ICS box (cotter, carter, carver - who actually knows? - The thing you plug your helmet into.
Can be switched between voice activation (LOCK) and push-to-talk (MOM).
The clips are hard on the seatbelts, so try to avoid clipping them on there.
Portable radio
You can change channels and banks through the selector on top of the radio
Banks (ABC) all have the same channels, but bank C scans through all the channels and routes all traffic to you
If the knob gets twisted and you can’t hear or speak remember the mnemonic “to be or not to be” - the radio should in general always be set to Channel 2, bank B.
Radio etiquette
Golden rules
Clarity - there are multiple elements to this”
Speak slowly, enunciate, avoid abbreviations, use common terminology (e.g. affirmative, copy, out)
When you hit the key to transmit, wait for the “chirp” to know you’re connected before you speak
When calling out to another party, follow the convention “hey you, it’s me!” - if you’re flying in Air Care 1 you should say “base, this is AC1”
Begin and end each transmission with your call sign
Wait for an acknowledgement - “how copy?” “Lima charlie (loud and clear), go head”

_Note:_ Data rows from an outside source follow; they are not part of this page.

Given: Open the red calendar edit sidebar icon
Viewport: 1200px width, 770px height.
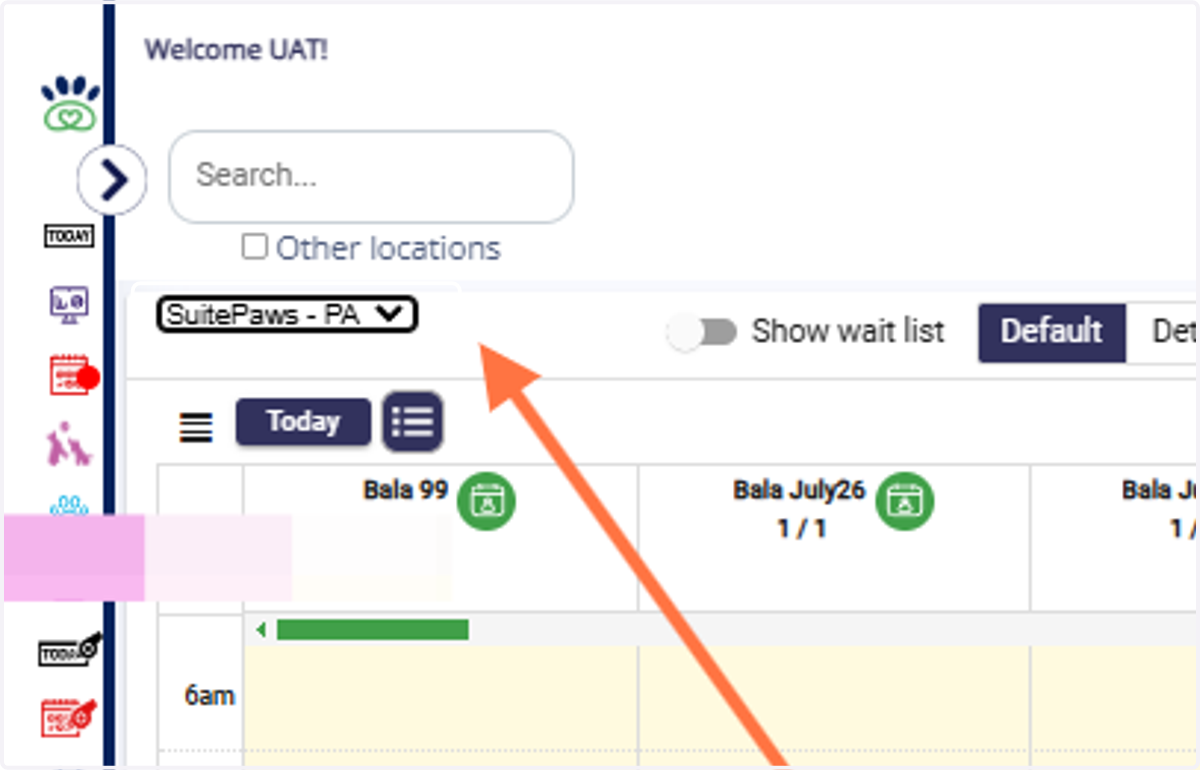Looking at the screenshot, I should point(69,716).
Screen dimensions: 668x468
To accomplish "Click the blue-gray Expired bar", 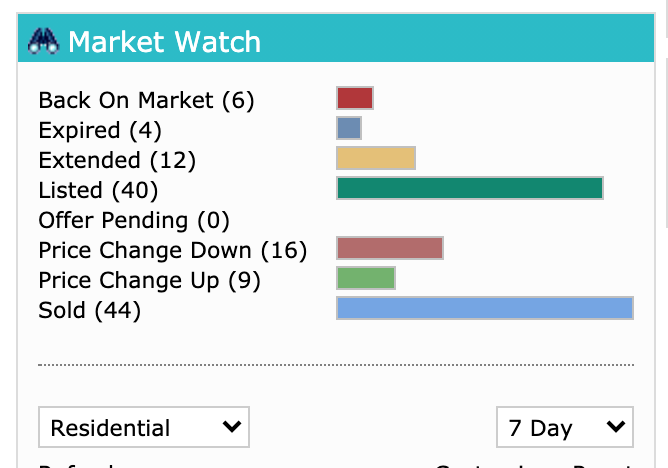I will [x=349, y=128].
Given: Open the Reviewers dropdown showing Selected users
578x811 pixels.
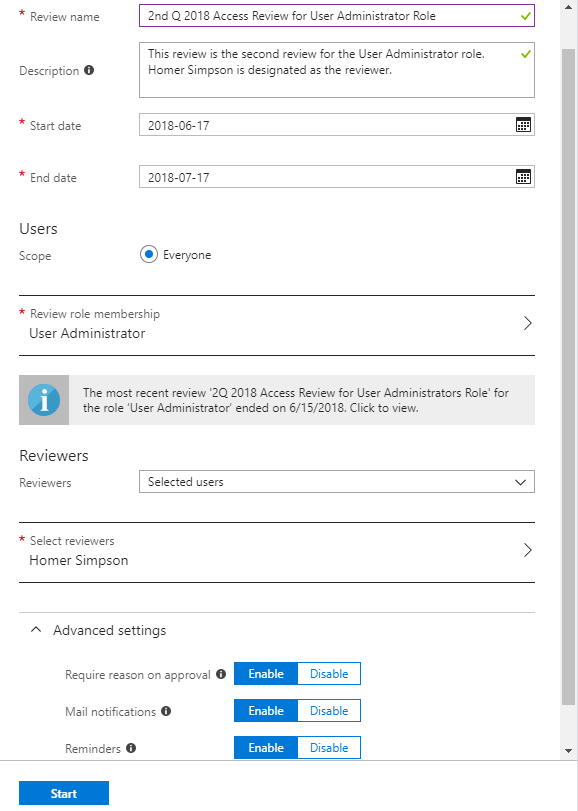Looking at the screenshot, I should 336,482.
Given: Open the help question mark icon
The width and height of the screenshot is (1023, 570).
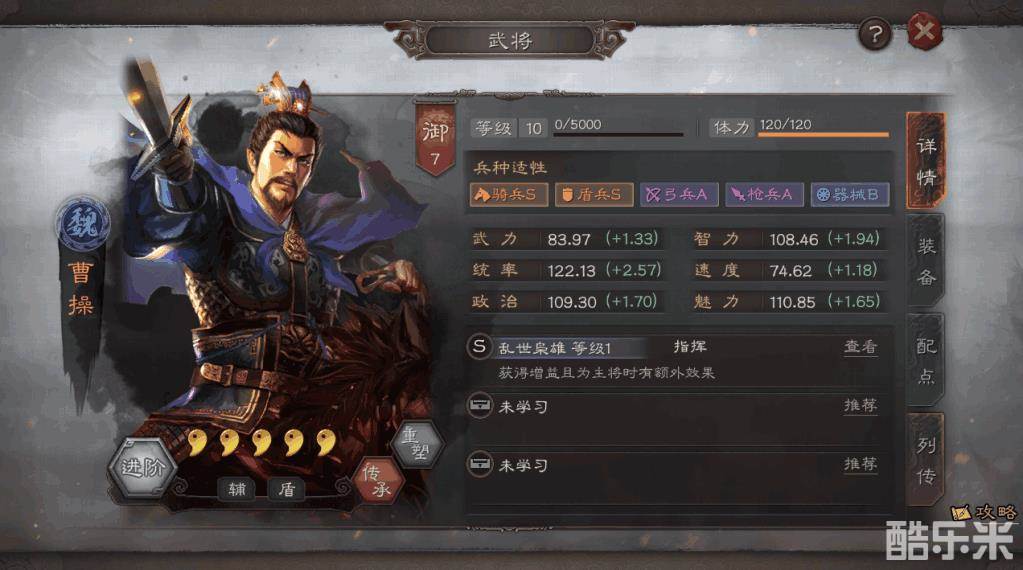Looking at the screenshot, I should coord(874,33).
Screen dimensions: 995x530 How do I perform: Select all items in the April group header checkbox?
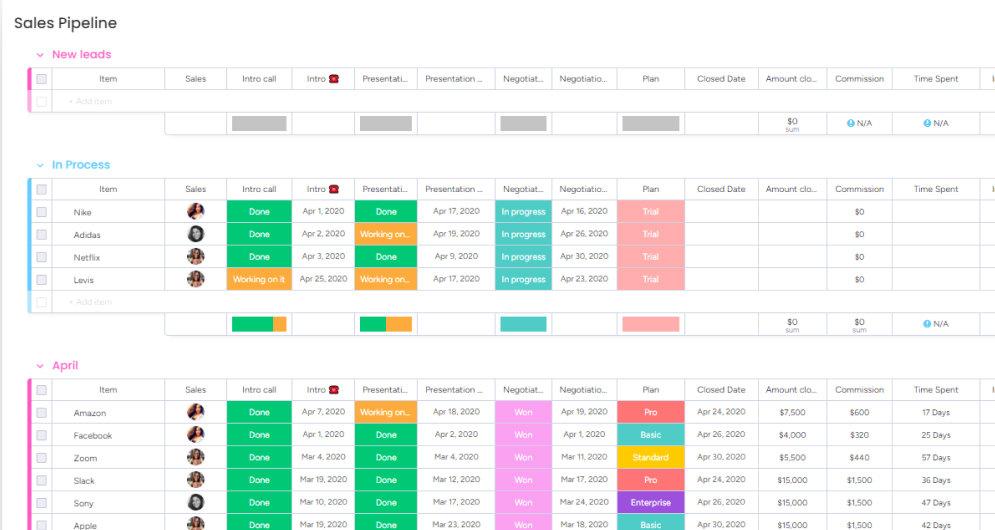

Use the phonetic alphabet (alpha bravo charlie instead of A B C)
Give numerical values one number at a time: instead of “fifty” could be mistaken as “fifteen,” so instead say “five-zero” or “one-five” as examples.
Simplicity
Follow this script to keep the message short and to-the-point:
Unit calling, e.g. AC1
ETA, e.g five minutes out
Patient demographic, e.g. 55 yo male
mechanism/origin, e.g. scene MVC
Stability, e.g. give a complete set of vitals
Exam, e.g. a summary of only the most important parts (“head trauma” “abdominal bruising”)
Interventions, only if pertinent, e.g. giving blood
Requesting resources, e.g. requesting trauma stat
Bringing it together: “Base, this is Air Care 1. We’re five minutes out with a 55-year-old male, scene MVC. Current vitals are xyz. The patient is currently GCS 3 with head trauma and abdominal bruising. We’re giving blood and request a trauma stat activation.”
Pro-tip: faculty who receive these calls consistently say they want:
Complete set of vitals
Give your ETA twice! Sometimes they get distracted listening to the clinical details or may lose this in transmission.
Frame your transmission like a consult.
Brevity
Avoid rambling reports and synthesize info to convey relevant points.
Security
You’re on an unsecured channel so avoid names and PHI.
A note on the patient who is “as-billed”:
In general you should call report on EVERY patient regardless of destination, however this terminology is used for stable patients with known diagnosis, early flight docs should practice every call and avoid this phrasing
If you’re bringing a patient to the ED then you need to call a report every time, regardless of how long you’ve been flying. The ED needs to be aware.